Posted on 09/20/2013 9:26:58 AM PDT by null and void
In this Friday, June 12, 1992 file photo, Hiroshi Yamauchi, then-president of Japan's Nintendo Co., answers questions during a news conference after he won the final approval to buy the Seattle Mariners at the company's head office in Kyoto, western Japan. Yamauchi, who ran Nintendo for more than 50 years and led the company's transition from traditional playing-card maker to video game giant, has died of pneumonia. He was 85. (AP Photo/Katsumi Kasahara)
TOKYO (AP) Hiroshi Yamauchi, who ran Nintendo for more than 50 years and led the Japanese company's transition from traditional playing-card maker to video game giant, has died. He was 85.
According to Kyoto-based Nintendo, Yamauchi who owned the Seattle Mariners major league baseball club before selling it to Nintendo's U.S. unit in 2004 died September 19, 2013, of pneumonia at a hospital in central Japan.
Yamauchi was company president from 1949 to 2002, and engineered Nintendo's global growth, including developing the early Family Computer consoles and Game Boy portables.
Nintendo, which makes Super Mario and Pokemon games as well as the Wii U home console, was founded in 1889. It made traditional playing cards before venturing into video games.
Reputed as a visionary and among the richest men in Japan, Yamauchi made key moves such as employing the talents of Shigeru Miyamoto, a global star of game design and the brainchild of Nintendo hits such as Super Mario and Donkey Kong.
A dropout of the prestigious Waseda University in Tokyo, Yamauchi's raspy voice and tendency to speak informally in his native Kyoto dialect was a kind of disarming spontaneity rare among Japanese executives.
After being succeeded by President Satoru Iwata at the helm of Nintendo, Yamauchi stayed on as adviser, but his role increasingly diminished with the years.

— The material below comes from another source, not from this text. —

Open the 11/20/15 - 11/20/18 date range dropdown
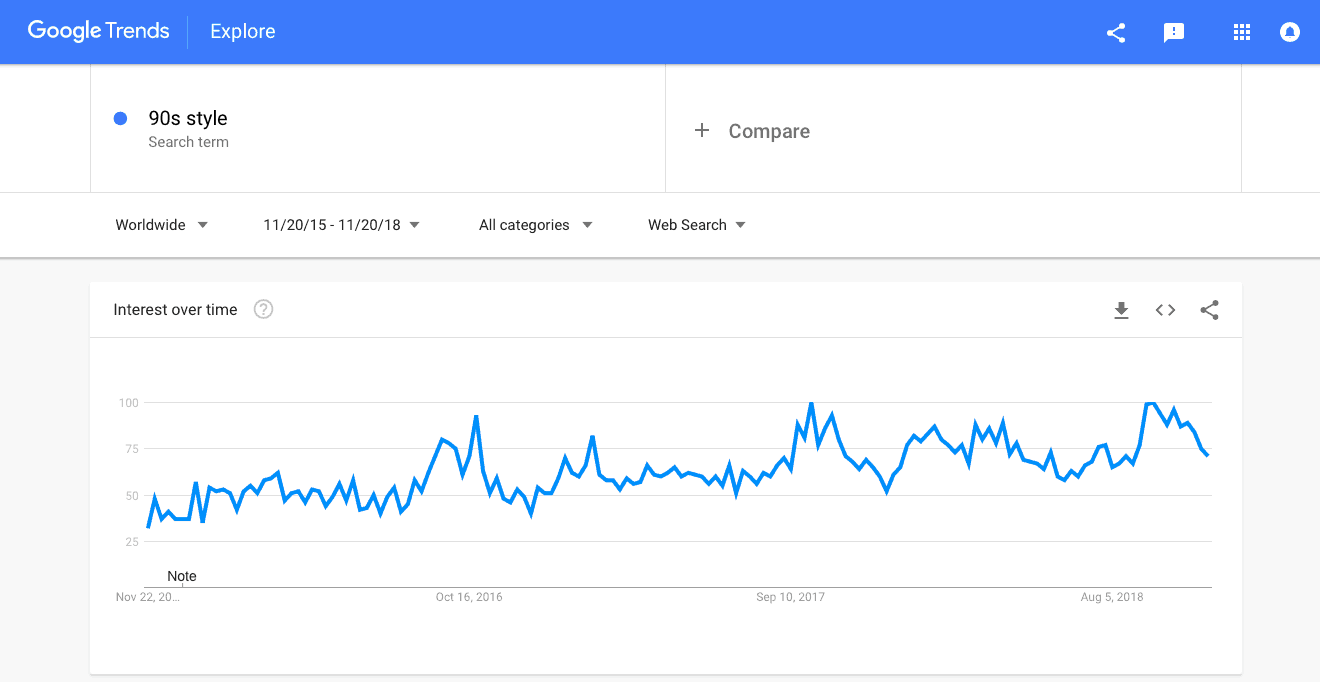This screenshot has width=1320, height=682. point(341,225)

The company has floundered in the past couple of years, hurt by a strong yen and competition from games on smartphones and tablets.

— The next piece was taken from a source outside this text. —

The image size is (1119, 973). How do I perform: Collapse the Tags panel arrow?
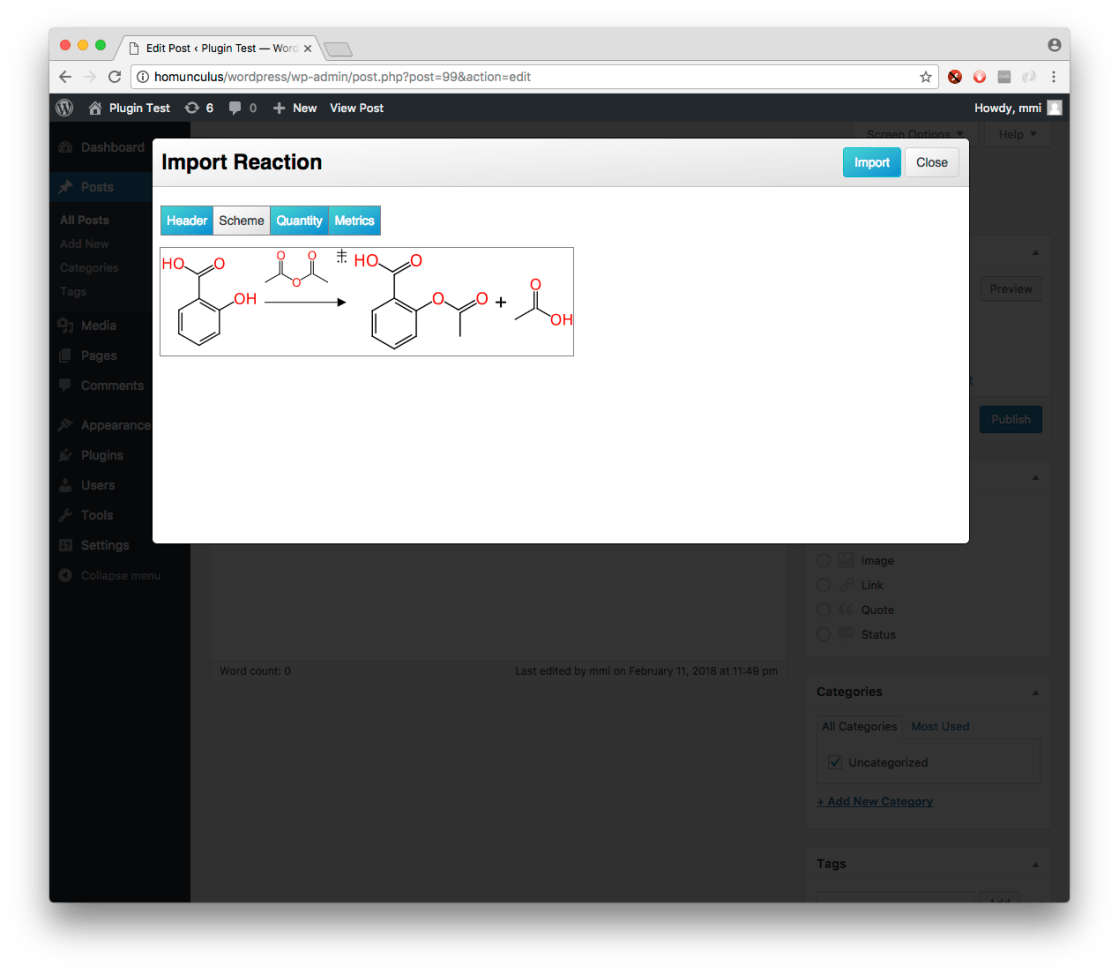tap(1035, 864)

Yamauchi is survived by Katsuhito Yamauchi, his eldest son. A funeral is scheduled for September 22 at Nintendo, following a [article ends here in mid-sentence]

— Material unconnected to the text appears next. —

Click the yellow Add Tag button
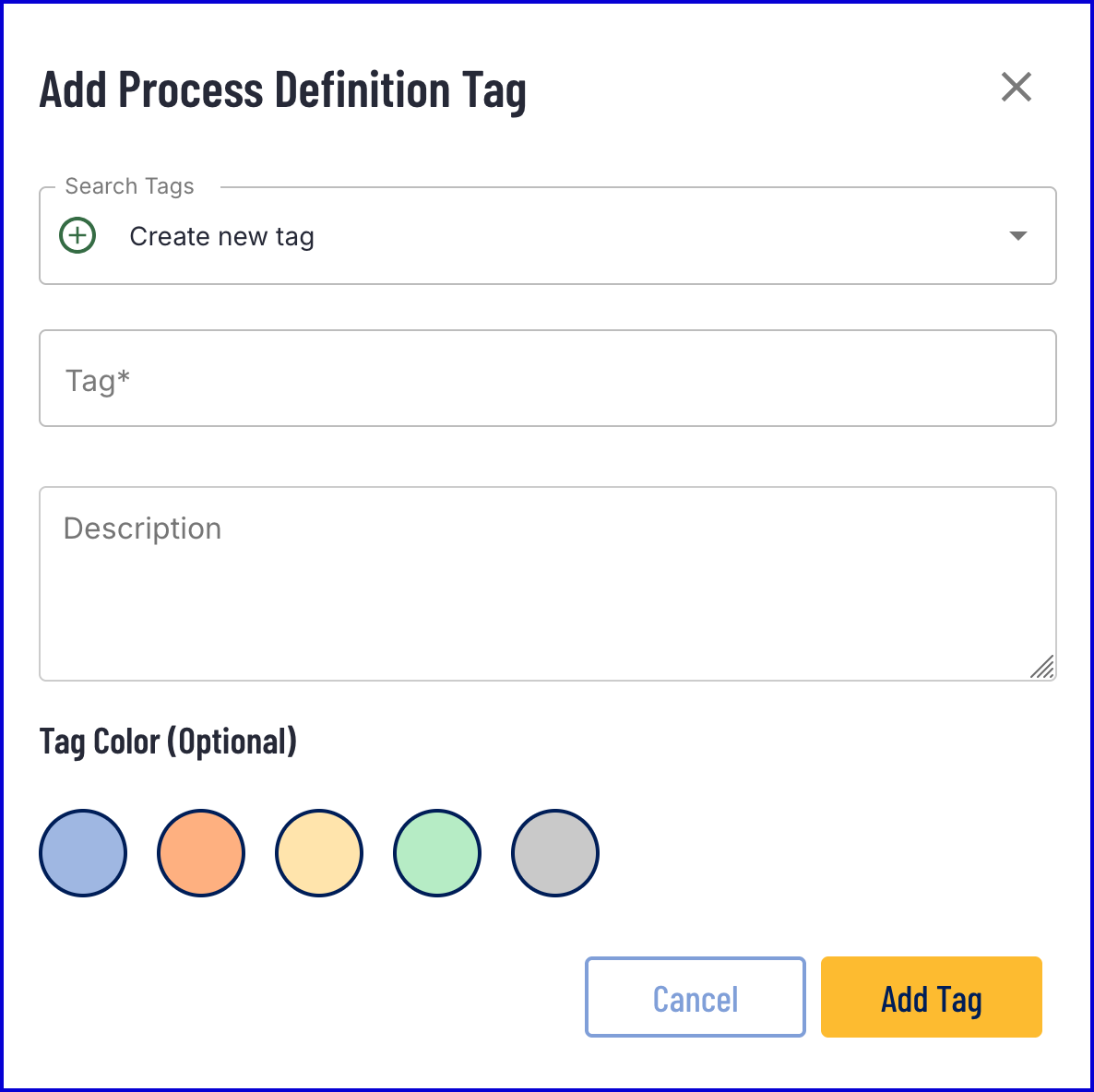This screenshot has height=1092, width=1094. [x=932, y=997]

The price that all men must pay.
I hope somebody tried up up down down left right left right B A before declaring him gone.
He will be missed.
Another college drop out.
Very appropriate.
Thanks.
RIP
I spent half of my childhood playing Nintendo.
RIP.
I resisted getting Nintendo and never did. I remember what it did to my cousins. Before Nintendo, they were normal and friendly and played outdoors. After Nintendo, they turned into zombies constantly staring into the screen. I wanted to yank the damn thing out of the wall and toss it out the window.
RIP
I’m from the Atari 2600 genre myself. Nintendo was MILES better than Atari though.